API Reference¶
Classes¶
TinyDiCtx¶
The dependency injection context.
@dataclass
class TinyDiCtx:
value_map: dict[str, Any]
fn_map: dict[Callable[..., Any], Callable[..., Any]]
validator: TypeValidator | None
depends_types: tuple[type, ...] = (Depends,)
| Attribute | Purpose |
|---|---|
value_map |
Values to inject by parameter name |
fn_map |
Function substitutions (for testing/mocking) |
validator |
Optional type validator (e.g., Pydantic) |
depends_types |
Tuple of Depends-like classes to recognize |
Methods¶
call_fn¶
Call a function with dependency injection. This is the main entry point.
# Basic call
result = await ctx.call_fn(my_function)
# With value injection
result = await ctx.call_fn(my_function, request_id=123)
# With dependency substitution (testing)
result = await ctx.call_fn(my_function, fn_map={real_db: mock_db})
# With validation
result = await ctx.call_fn(my_function, validator=my_validator)

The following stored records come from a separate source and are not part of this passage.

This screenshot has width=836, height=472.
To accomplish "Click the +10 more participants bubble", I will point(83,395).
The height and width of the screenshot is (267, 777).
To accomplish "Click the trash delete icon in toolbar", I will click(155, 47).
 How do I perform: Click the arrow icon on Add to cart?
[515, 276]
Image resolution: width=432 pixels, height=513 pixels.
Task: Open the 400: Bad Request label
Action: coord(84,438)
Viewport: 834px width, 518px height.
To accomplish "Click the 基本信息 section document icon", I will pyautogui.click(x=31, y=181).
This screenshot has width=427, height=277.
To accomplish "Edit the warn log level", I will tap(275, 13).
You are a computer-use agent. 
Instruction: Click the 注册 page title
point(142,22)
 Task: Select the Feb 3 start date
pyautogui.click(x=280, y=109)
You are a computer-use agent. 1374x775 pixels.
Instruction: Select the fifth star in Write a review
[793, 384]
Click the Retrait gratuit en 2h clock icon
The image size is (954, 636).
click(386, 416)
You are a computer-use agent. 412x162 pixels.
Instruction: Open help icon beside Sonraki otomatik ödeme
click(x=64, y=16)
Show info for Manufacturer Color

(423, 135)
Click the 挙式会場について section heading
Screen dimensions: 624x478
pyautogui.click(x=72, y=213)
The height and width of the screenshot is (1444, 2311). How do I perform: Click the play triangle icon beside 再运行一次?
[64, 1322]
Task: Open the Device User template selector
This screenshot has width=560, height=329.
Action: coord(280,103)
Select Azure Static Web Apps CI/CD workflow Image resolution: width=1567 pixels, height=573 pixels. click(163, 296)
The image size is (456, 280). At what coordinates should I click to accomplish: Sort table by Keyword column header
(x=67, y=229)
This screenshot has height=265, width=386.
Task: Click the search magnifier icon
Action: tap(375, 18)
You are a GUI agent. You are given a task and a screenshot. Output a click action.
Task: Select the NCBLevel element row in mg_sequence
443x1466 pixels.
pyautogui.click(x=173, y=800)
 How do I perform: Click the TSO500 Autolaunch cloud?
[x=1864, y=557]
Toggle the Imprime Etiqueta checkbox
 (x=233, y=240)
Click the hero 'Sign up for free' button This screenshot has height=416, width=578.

# With multi-framework Depends recognition
from fastapi import Depends as FastApiDepends
result = await ctx.call_fn(my_function, depends_types=(Depends, FastApiDepends))
Parameters are merged with the context's existing maps. Cleanup of yield-based dependencies runs automatically.
with_maps¶
Create a new context with merged maps. The original context is not modified.
# Create a derived context
test_ctx = empty_di_ctx.with_maps(
fn_map={real_db: mock_db},
validator=pydantic_validator,
)
# Use the derived context
result = await test_ctx.call_fn(my_function, request_id=123)
# Create a context that recognizes multiple Depends classes
from fastapi import Depends as FastApiDepends
multi_ctx = empty_di_ctx.with_maps(
depends_types=(Depends, FastApiDepends)
)
Depends¶
Marks a parameter as a dependency.
@dataclass
class Depends:
dependency: Callable[..., Any] | None = None
use_cache: bool = True
scope: Any = None # FastAPI compatibility; ignored
| Attribute | Purpose | Default |
|---|---|---|
dependency |
The callable to invoke | None (infer from type) |
use_cache |
Cache result within a call_fn invocation |
True |
scope |
FastAPI compatibility (ignored by tiny-fastapi-di) | None |
Usage¶
# Explicit callable
def endpoint(db = Depends(get_db)): ...
# Infer from type
def endpoint(db: Annotated[Database, Depends()]): ...
# Disable cache
def endpoint(db = Depends(get_db, use_cache=False)): ...
TypeValidator (Protocol)¶
Protocol for custom validators.
@runtime_checkable
class TypeValidator(Protocol):
def validate(self, type_: type, value: Any) -> Any: ...
Implement this protocol to add custom validation or coercion. See Pydantic Integration for an example.
Instances¶
empty_di_ctx¶
Pre-configured empty context with no value_map, fn_map, or validator.
pydantic_di_ctx¶
Context with Pydantic validation (requires tiny-fastapi-di[pydantic]).
from tiny_fastapi_di.pydantic import pydantic_di_ctx
result = await pydantic_di_ctx.call_fn(my_function, user={"name": "Alice"})
Exceptions¶
All exceptions include actionable error messages.
RecursionError¶
Raised when circular dependencies are detected.
RecursionError: Circular dependency detected: get_user() is already being resolved.
Check the dependency chain for cycles.
TypeError¶
Raised when a dependency cannot be resolved.
TypeError: No value provided for required argument 'request_id'.
Provide via call_fn(**kwargs), Depends() default, or parameter default.
TypeError: Depends() for parameter 'db' has no callable.
Provide Depends(callable) or use Annotated[Type, Depends()] with a type annotation.
TypeError: Depends() requires a callable, got int: 42
FastAPI's Security Class¶
If you need FastAPI-compatible Security with OAuth2 scopes metadata, you can implement it yourself:
from dataclasses import dataclass, field
from tiny_fastapi_di import Depends
@dataclass
class Security(Depends):
"""Depends subclass with OAuth2 scopes metadata."""
scopes: list[str] = field(default_factory=list)
# Usage
async def endpoint(user = Security(get_user, scopes=["read", "write"])):
return user
The scopes field is metadata only. Enforcement is your responsibility, exactly as in FastAPI.